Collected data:
┌────────
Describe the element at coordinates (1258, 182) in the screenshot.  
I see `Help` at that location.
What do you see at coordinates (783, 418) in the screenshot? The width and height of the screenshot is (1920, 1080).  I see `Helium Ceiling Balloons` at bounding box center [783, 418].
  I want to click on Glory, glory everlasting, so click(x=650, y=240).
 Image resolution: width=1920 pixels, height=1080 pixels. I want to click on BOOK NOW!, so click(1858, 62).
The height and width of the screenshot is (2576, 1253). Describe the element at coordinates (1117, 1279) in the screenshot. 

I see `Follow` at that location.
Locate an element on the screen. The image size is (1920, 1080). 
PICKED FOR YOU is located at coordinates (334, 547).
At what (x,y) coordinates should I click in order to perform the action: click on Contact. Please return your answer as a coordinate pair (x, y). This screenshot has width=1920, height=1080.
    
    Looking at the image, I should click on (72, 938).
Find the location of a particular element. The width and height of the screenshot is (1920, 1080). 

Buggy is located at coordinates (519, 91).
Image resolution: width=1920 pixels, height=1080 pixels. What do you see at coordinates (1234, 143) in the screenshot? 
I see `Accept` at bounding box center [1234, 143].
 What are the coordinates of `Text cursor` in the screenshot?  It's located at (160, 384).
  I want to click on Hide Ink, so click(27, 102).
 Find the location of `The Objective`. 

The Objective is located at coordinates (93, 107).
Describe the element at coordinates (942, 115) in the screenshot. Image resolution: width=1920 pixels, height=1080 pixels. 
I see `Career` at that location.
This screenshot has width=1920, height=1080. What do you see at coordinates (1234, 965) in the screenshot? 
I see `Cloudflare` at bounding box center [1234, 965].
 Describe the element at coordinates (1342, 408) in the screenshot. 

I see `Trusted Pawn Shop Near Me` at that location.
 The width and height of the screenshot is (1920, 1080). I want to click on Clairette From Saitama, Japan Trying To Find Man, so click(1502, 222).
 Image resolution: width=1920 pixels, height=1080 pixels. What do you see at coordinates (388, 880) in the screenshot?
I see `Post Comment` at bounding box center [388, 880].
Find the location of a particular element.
└────────
Put the lines above into a Markdown table with the columns "No." and "Line", numbering each row and leaving out blank lines.

- _TASK OUTPUT_:
| No. | Line |
|---|---|
| 1 | Describe the element at coordinates (1258, 182) in the screenshot.   |
| 2 | I see `Help` at that location. |
| 3 | What do you see at coordinates (783, 418) in the screenshot? The width and height of the screenshot is (1920, 1080).  I see `Helium Ceiling Balloons` at bounding box center [783, 418]. |
| 4 |   I want to click on Glory, glory everlasting, so click(x=650, y=240). |
| 5 |  Image resolution: width=1920 pixels, height=1080 pixels. I want to click on BOOK NOW!, so click(1858, 62). |
| 6 | The height and width of the screenshot is (2576, 1253). Describe the element at coordinates (1117, 1279) in the screenshot.  |
| 7 | I see `Follow` at that location. |
| 8 | Locate an element on the screen. The image size is (1920, 1080).  |
| 9 | PICKED FOR YOU is located at coordinates (334, 547). |
| 10 | At what (x,y) coordinates should I click in order to perform the action: click on Contact. Please return your answer as a coordinate pair (x, y). This screenshot has width=1920, height=1080. |
| 11 |     Looking at the image, I should click on (72, 938). |
| 12 | Find the location of a particular element. The width and height of the screenshot is (1920, 1080).  |
| 13 | Buggy is located at coordinates (519, 91). |
| 14 | Image resolution: width=1920 pixels, height=1080 pixels. What do you see at coordinates (1234, 143) in the screenshot?  |
| 15 | I see `Accept` at bounding box center [1234, 143]. |
| 16 |  What are the coordinates of `Text cursor` in the screenshot?  It's located at (160, 384). |
| 17 |   I want to click on Hide Ink, so click(27, 102). |
| 18 |  Find the location of `The Objective`.  |
| 19 | The Objective is located at coordinates (93, 107). |
| 20 | Describe the element at coordinates (942, 115) in the screenshot. Image resolution: width=1920 pixels, height=1080 pixels.  |
| 21 | I see `Career` at that location. |
| 22 | This screenshot has width=1920, height=1080. What do you see at coordinates (1234, 965) in the screenshot?  |
| 23 | I see `Cloudflare` at bounding box center [1234, 965]. |
| 24 |  Describe the element at coordinates (1342, 408) in the screenshot.  |
| 25 | I see `Trusted Pawn Shop Near Me` at that location. |
| 26 |  The width and height of the screenshot is (1920, 1080). I want to click on Clairette From Saitama, Japan Trying To Find Man, so click(1502, 222). |
| 27 |  Image resolution: width=1920 pixels, height=1080 pixels. What do you see at coordinates (388, 880) in the screenshot? |
| 28 | I see `Post Comment` at bounding box center [388, 880]. |
| 29 | Find the location of a particular element. |